Cancel culture is a choice, or rather a series of choices. The target may be fired by their company or a group may disown its member, but usually, cancelation happens on a personal level. A person is pressured into walking back something they said or did. They bow before the mob, say they’re sorry that they ever did such a thing, and obediently do whatever it takes to get back into the good graces of people who have no good graces. The worst of them become like SJWs themselves, parroting whatever talking point the mob has that day in order to stay out of trouble.
Chappelle decided very early on that the people who take part in cancel culture can kiss his ass and that no matter what happens, they continue to pucker up. He’s not budging on his position, he’s not giving up his beliefs, and he’s not going to be afraid.
This denial has made him popular and that popularity has made him powerful, and that power has influenced even the CEO of Netflix to hold firm against the mob as well. This includes refusing to pull his special and more.
(READ: Translating Netflix CEO’s Shooting Down of Every Demand LGBT Employees are Making)
The mob is now powerless.
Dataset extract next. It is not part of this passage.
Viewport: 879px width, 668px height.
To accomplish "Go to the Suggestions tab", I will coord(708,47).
The trolls of Twitter (not a real place as Chappelle quipped), the LGBT activists, and the permanently enraged people of the social justice Olympics have no recourse but to stomp their feet and yell into the ether at a world that doesn’t care “muh oppression.”
A very important part of Chappelle’s non-cancellation is his refusal to accept the narrative the mob attempts to make for him.
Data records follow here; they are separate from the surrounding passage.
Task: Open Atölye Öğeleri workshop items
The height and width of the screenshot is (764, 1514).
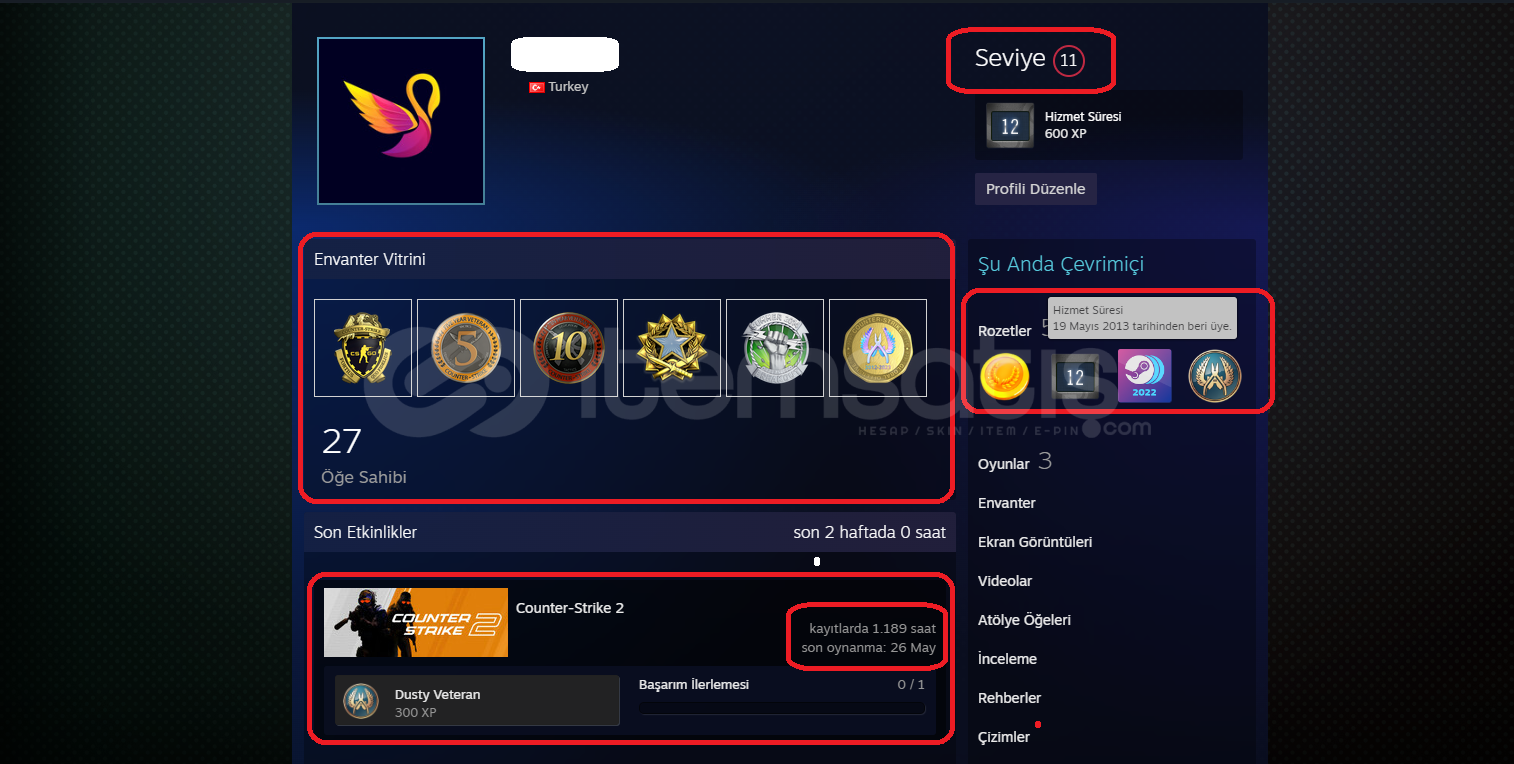Action: tap(1024, 620)
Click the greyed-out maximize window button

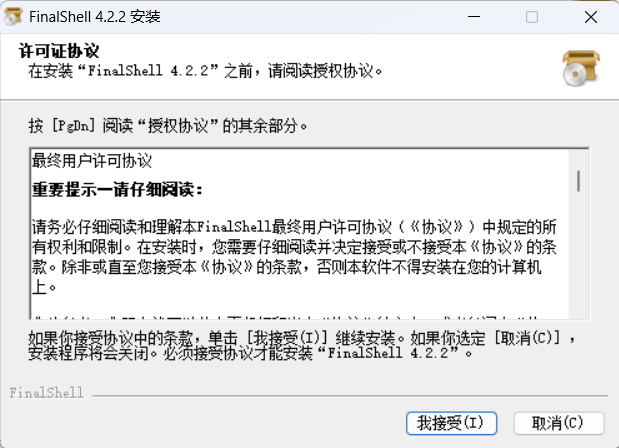point(532,17)
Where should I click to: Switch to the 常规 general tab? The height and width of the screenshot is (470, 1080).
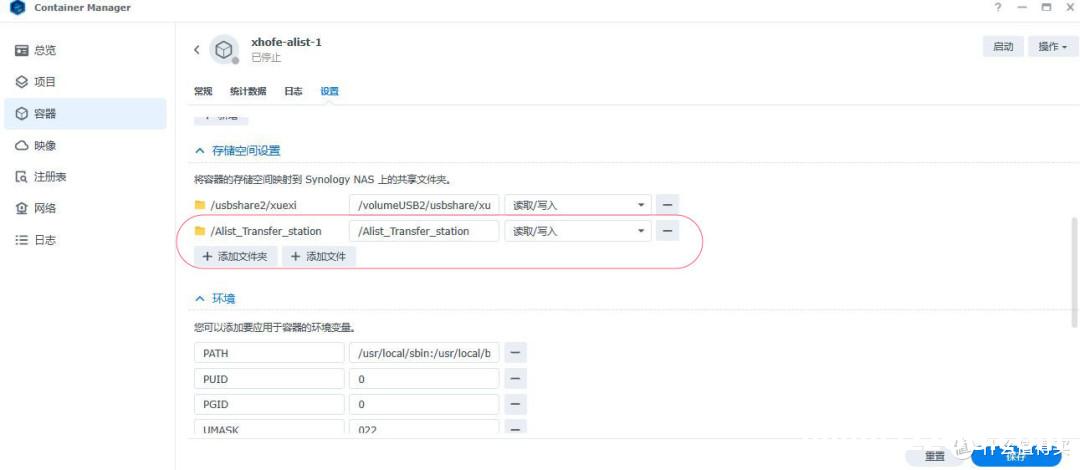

In a recent interview with Variety, Chappelle made it clear that he’s not the enemy of the LGBT community, but he said what he said:
“It’s been said in the press that I was invited to speak to the transgender employees of Netflix and I refused. That is not true — if they had invited me I would have accepted it, although I am confused about what we would be speaking about,” Chappelle said in the video. “I said what I said, and boy, I heard what you said. My God, how could I not? You said you want a safe working environment at Netflix. It seems like I’m the only one that can’t go to the office anymore.”
…
“I want everyone in this audience to know that even though the media frames it that it’s me versus that community, that is not what it is. Do not blame the LBGTQ [sic] community for any of this shit. This has nothing to do with them. It’s about corporate interests and what I can say and what I cannot say,” Chappelle said. “For the record, and I need you to know this, everyone I know from that community has been loving and supporting, so I don’t know what all this nonsense is about.”
Chappelle isn’t being an antagonist, he’s not accepting the role of antagonist, and while he is making fun of people, he’s not doing it in such a way that it conveys malice or hatred. Chappelle is, in other words, simply being Chappelle the comedian and by refusing to cave he’s refusing to be anyone else but him. It’s not something he’s letting them take away from him.
So it’s over despite the fact that the hard-left community and its intersectional groups don’t want it to be. They have no power. There is nothing they can do. Chappelle has won.
For them, this is a nightmare…because who else will learn from Chappelle? Who else will refuse to be canceled?
Most importantly, who will learn that their power is an illusion?